DATA RECORDS →
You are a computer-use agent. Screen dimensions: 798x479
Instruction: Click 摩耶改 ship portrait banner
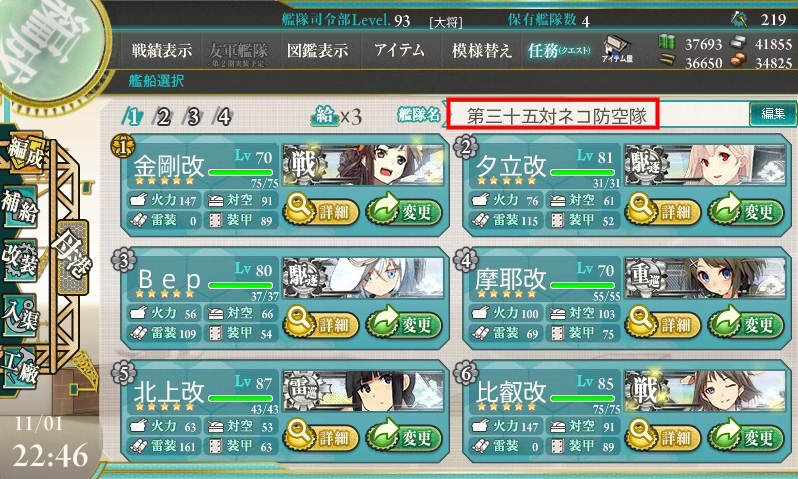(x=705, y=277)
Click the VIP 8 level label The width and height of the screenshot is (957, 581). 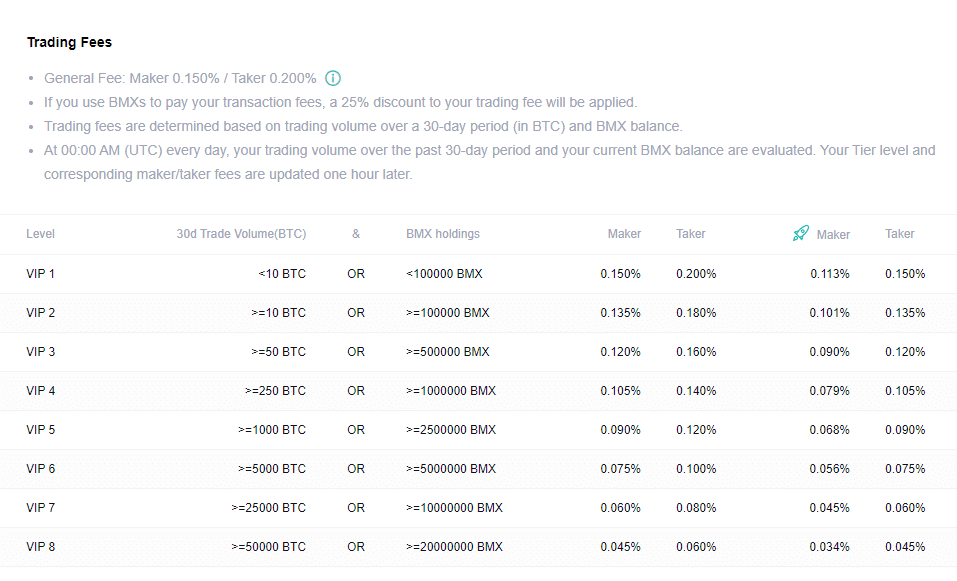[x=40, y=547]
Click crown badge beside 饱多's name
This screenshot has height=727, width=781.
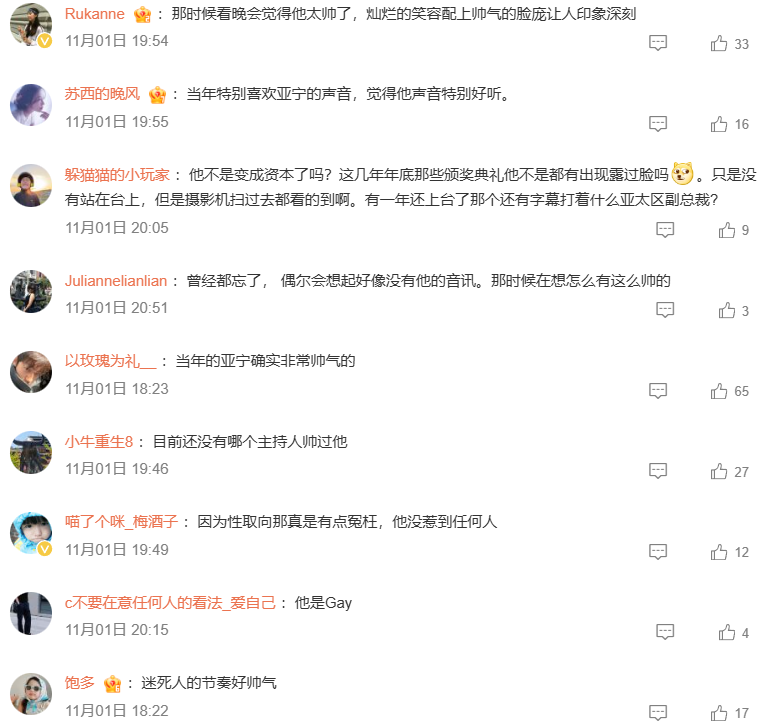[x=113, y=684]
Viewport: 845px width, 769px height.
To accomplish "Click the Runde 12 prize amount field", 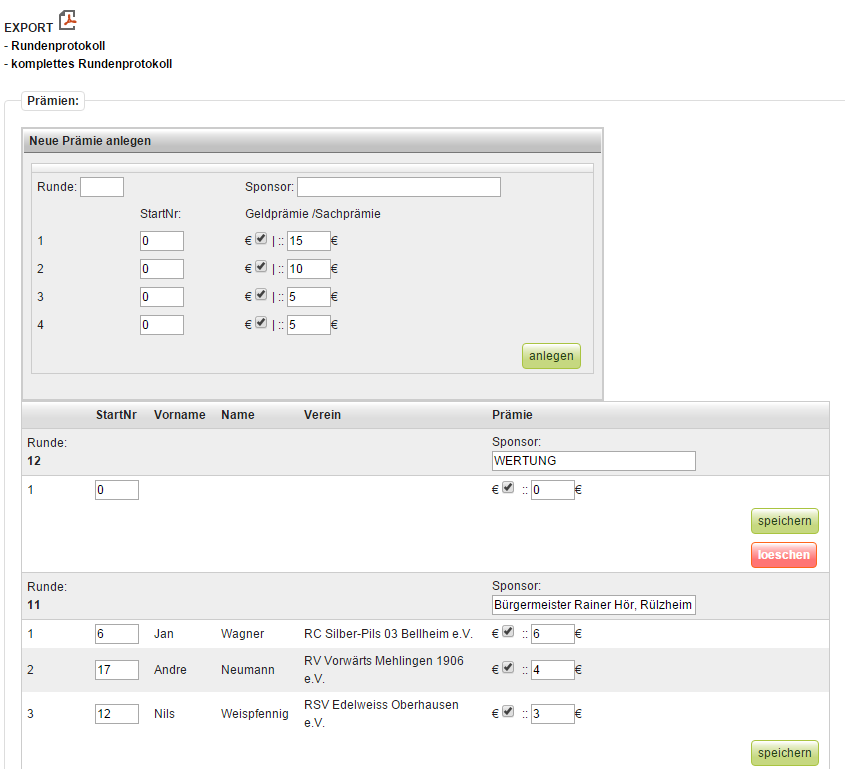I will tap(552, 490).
---
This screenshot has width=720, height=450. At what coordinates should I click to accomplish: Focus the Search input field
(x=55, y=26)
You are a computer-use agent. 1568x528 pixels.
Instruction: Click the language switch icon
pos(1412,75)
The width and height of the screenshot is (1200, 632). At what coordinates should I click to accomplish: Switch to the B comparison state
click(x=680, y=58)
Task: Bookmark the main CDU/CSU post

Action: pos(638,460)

TO DO → What belongs in the answer is each line from the listing above that contains "computer".

RESPONSE AREA →
You are a computer-use agent. Screen dimensions: 798x479
You are a computer-use agent. 1568x528 pixels.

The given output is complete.